Given text:
────────────────

Thousands of professionals in their forties, fifties and sixties are solving the growing mismatch between their financial budgets - and keeping up appearances - by signing up to so-called "property guardian" schemes.
Such schemes provide opportunities to reside in impressive properties including stately homes, manor houses with grounds and churches for less than the price of renting a room in a flat share.
According to Camelot, one of the UK’s biggest guardian agencies, interest from older communities is gathering at such pace that nearly half (42pc) of its guardians are now aged 35 to 65.
Despite guardianship - which is viewed by some as a form of organised squatting - usually being associated with "Generation Rent" struggling to get on the property ladder, just 11pc of Camelot's guardians are aged between 18 and 25.
Conversely agencies are starting to accept property guardians in their seventies, saying a growing number of older people are opting to live in a community - rather than in a retirement property where they may become lonely.
Other reasons for older people choosing guardianship instead of owning or renting a home are divorce, which can lead to financial hardship, as well as reducing housing costs to help fund up a business.
One such guardian is 59-year-old former BBC employee, Jacqueline McIntyre Campbell, who now owns a vegan bistro.
Last year she paid £250 a month to live in a 12-bedroom Victorian stately home while she was in the process of setting up her venture.
She said: "The cheap rent suited me while I was setting up my restaurant and the fact that bills were included meant I didn't have to worry about nasty surprises each month.
"I loved the deep windows which could sit in and look up the main street onto the park and the railway line.
The gardens were also phenomenal – there were bushes with pink magnolias the size of my hand."
Another older property guardian, Sophie Helas-Kwo, has been residing in Oswald Manor House, a 10 bedroom mansion built in the 1800's, for two years after a firm called Ad Hoc Property management placed her there.
Alongside her day job in construction Sophie is a photographer and enjoys taking snaps of the abundant wildlife in her back garden including badgers, squirrels and pheasants as well as flowers like foxgloves, daffodils and snowdrops.

────────────────

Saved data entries

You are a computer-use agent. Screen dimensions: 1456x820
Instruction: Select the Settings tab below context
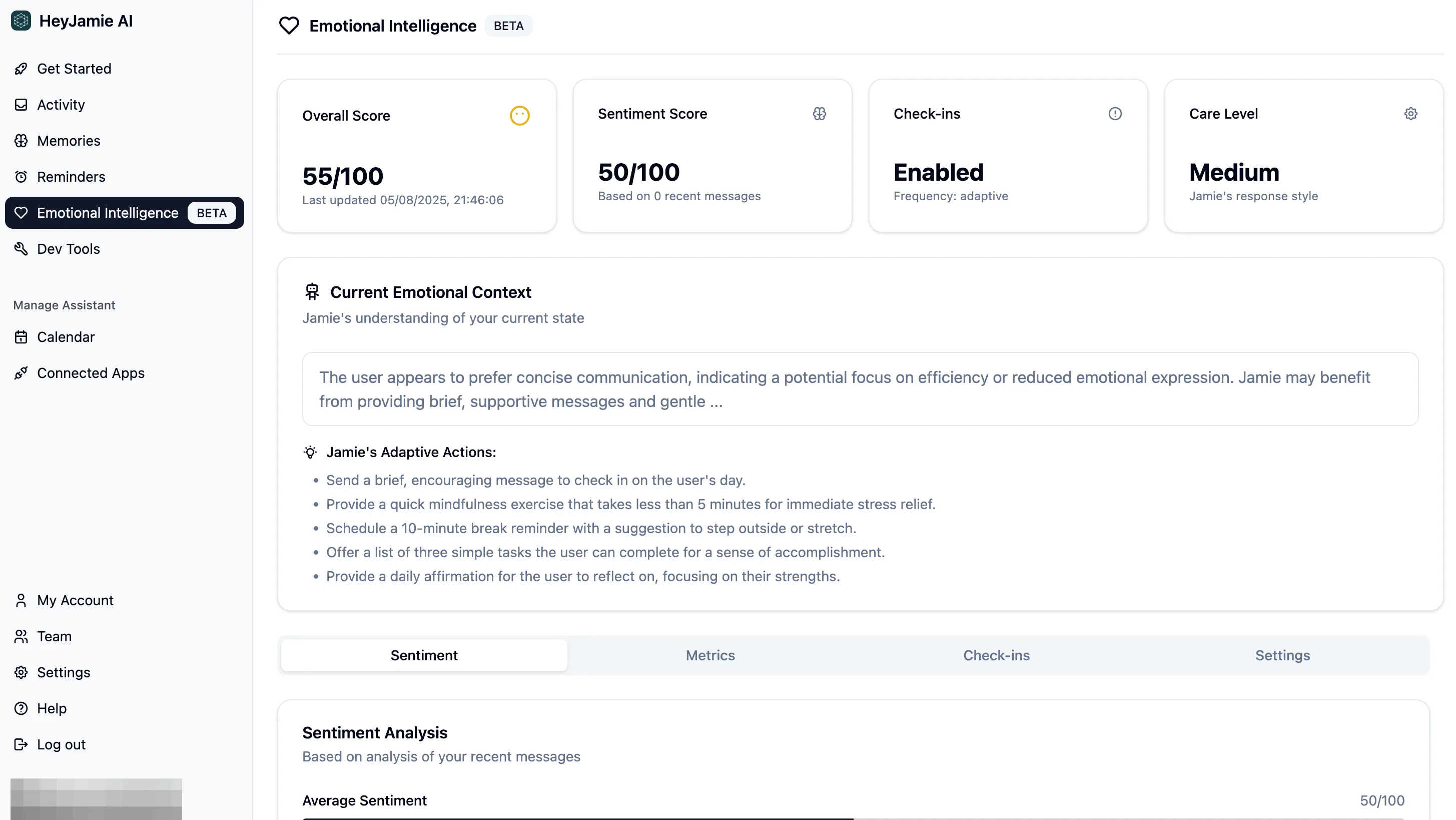click(1282, 655)
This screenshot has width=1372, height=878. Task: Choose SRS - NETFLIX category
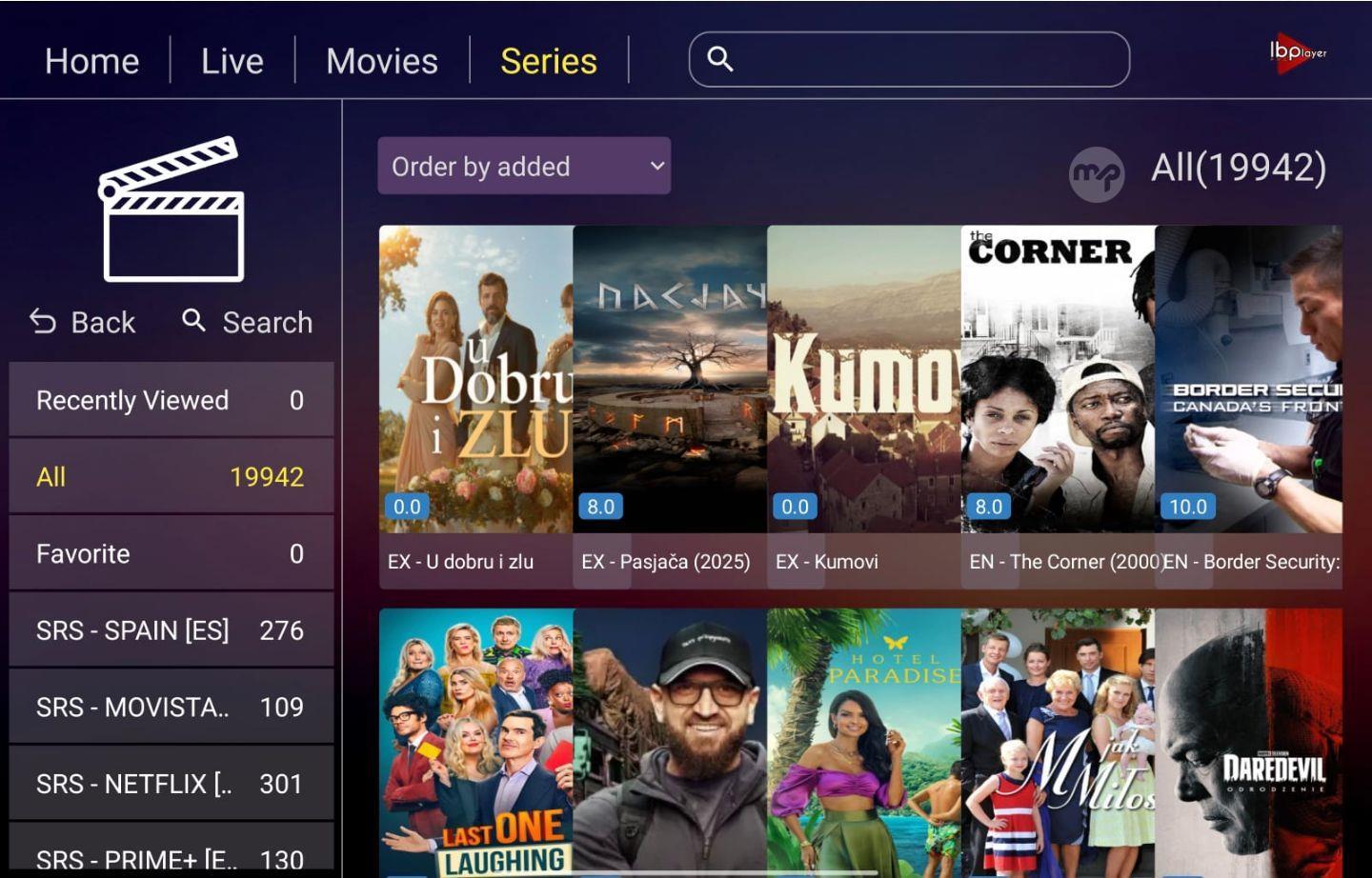(172, 784)
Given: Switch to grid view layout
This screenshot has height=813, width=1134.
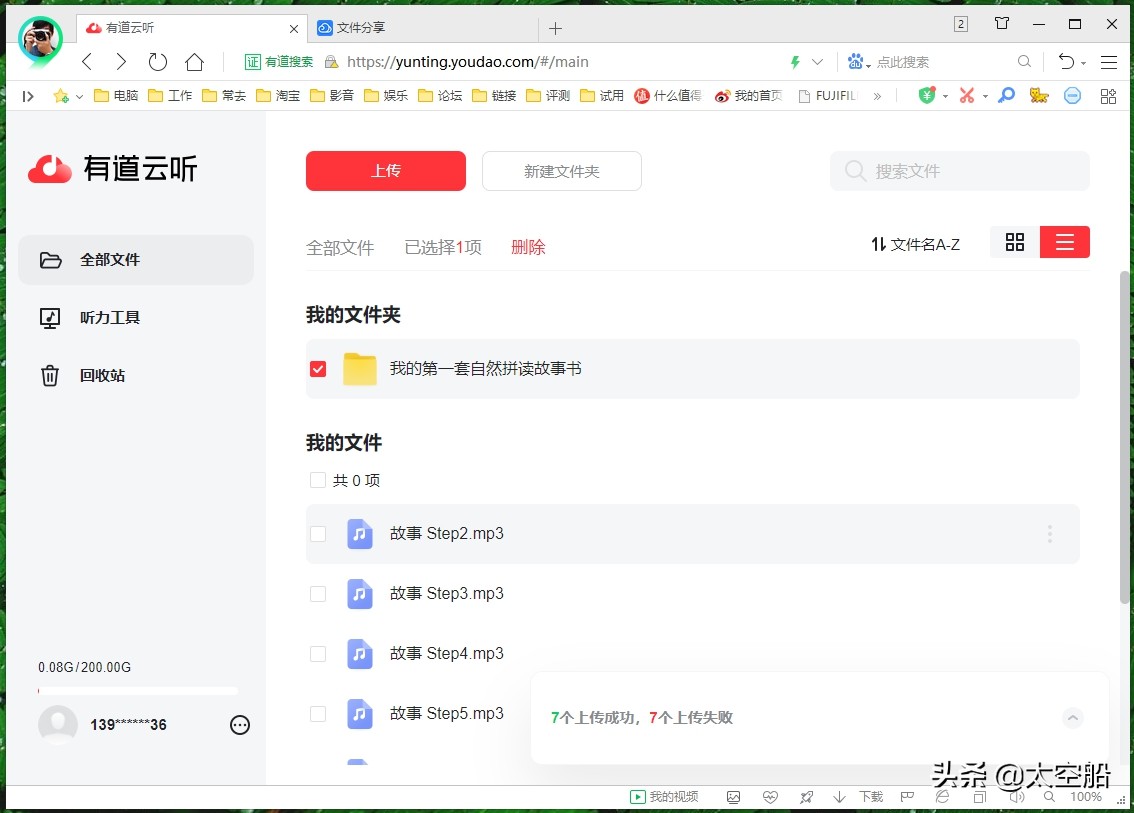Looking at the screenshot, I should tap(1015, 242).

────────────────

Problems and tasks:
[1] From the article on older property guardians, print the passage starting with "Such schemes provide" and going on through "aged 35 to 65.".
[2] Write the next part of the article about older people living as property guardians, picking up after its last sentence.

Answers to the tasks:
[1]
Such schemes provide opportunities to reside in impressive properties including stately homes, manor houses with grounds and churches for less than the price of renting a room in a flat share.
According to Camelot, one of the UK’s biggest guardian agencies, interest from older communities is gathering at such pace that nearly half (42pc) of its guardians are now aged 35 to 65.

[2]
Her "unit", which includes a kitchenette and living area, costs just £300 a month. She said: "Sometimes when I'm coming up the long drive I have to pinch myself as it's hard to believe I actually live here in a place as amazing as this."
Also living in the manor are a doctor, who is head of radiology at a nearby hospital, and a 71-year-old retired teacher.
The residents cook for each other sometimes and act as a community, helping each other out where needed.
Typically rooms cost £200 to £350 a month including bills, less than half of the average UK rent which stood at £746 a month in April.
Property guardians stay in empty properties for months or years, while the building awaits planning permission or waits to be converted into something else.
Tenants can expect to share with as many as 20 other residents and are asked to leave at short notice once a project is ready to commence.
Andy Stanton, marketing manager at Global Guardians, a property guardian firm, said: “People often have a perception of guardianship as professional squatting, but that’s very different from the reality.
It’s now very normal for professionals including barristers, people who work in government, and even retirees taking part in schemes.”
A spokesman from Live In Guardians, another agency, said: “Living in a church or another unusual building is definitely a talking point for people. It’s a cool thing to do and there’s a definitely a certain lifestyle associated with it.”